▶ WHAT IS REQUIRED: Search the material for the word "Cách" and copy each line that holds it.

▶ RECORDS TO USE:

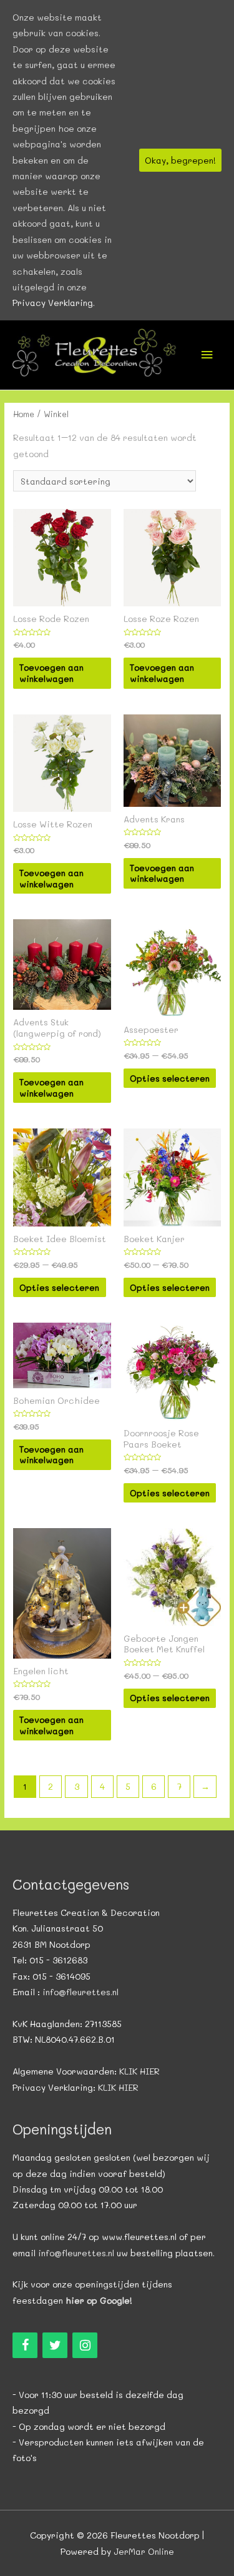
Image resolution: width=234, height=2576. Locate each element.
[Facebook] (24, 2345)
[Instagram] (84, 2345)
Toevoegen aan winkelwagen (51, 673)
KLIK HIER (139, 2071)
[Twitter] (54, 2345)
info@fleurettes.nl (80, 1991)
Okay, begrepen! (180, 160)
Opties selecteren (170, 1078)
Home (23, 414)
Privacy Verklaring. (53, 302)
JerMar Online (144, 2551)
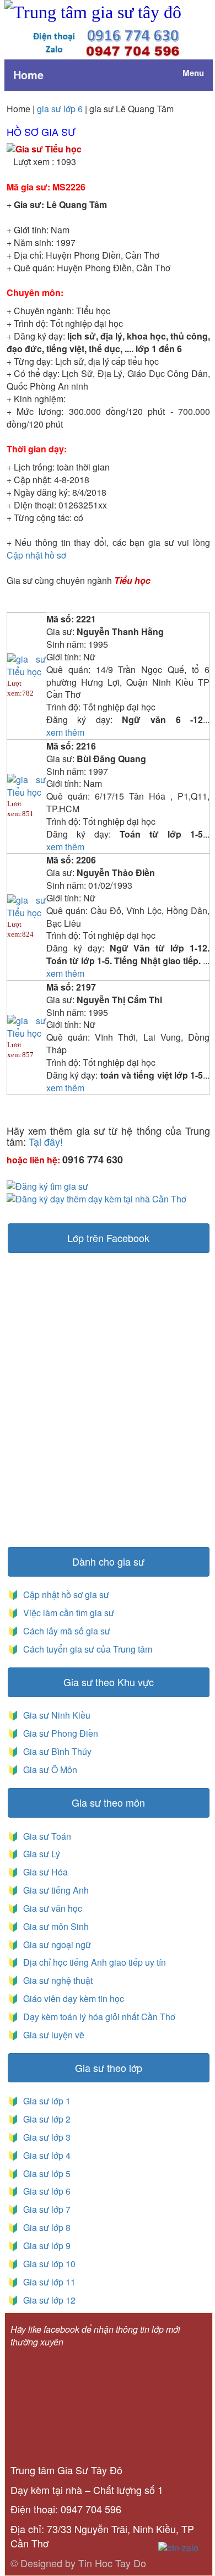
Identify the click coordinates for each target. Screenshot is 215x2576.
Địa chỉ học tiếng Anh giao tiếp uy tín (93, 1962)
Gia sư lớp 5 (45, 2173)
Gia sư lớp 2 (45, 2119)
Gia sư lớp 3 (45, 2137)
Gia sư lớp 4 (45, 2155)
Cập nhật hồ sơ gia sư (65, 1594)
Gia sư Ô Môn (48, 1769)
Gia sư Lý (39, 1853)
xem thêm (65, 732)
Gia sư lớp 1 (45, 2100)
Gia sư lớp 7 (45, 2209)
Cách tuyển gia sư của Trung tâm (86, 1649)
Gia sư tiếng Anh (54, 1890)
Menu (193, 73)
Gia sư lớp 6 (45, 2191)
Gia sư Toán (45, 1836)
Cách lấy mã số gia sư (65, 1631)
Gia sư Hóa (43, 1872)
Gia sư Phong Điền (58, 1733)
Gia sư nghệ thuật (57, 1980)
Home (28, 75)
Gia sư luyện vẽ (52, 2034)
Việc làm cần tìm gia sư (67, 1612)
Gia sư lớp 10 (47, 2263)
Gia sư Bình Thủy (55, 1751)
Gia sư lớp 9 (45, 2245)
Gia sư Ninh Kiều (54, 1715)
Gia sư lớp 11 (47, 2282)
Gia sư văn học (50, 1908)
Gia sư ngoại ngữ (56, 1944)
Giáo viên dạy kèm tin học (72, 1998)
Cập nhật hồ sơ (36, 555)
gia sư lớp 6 (60, 108)
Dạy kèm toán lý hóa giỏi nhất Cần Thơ (98, 2016)
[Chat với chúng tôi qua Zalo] (178, 2547)
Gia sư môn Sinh (54, 1926)
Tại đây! (46, 1141)
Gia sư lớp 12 (47, 2300)
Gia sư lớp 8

▶ RESULT:
Cách tuyển gia sư của Trung tâm (86, 1649)
Cách lấy mã số gia sư (65, 1631)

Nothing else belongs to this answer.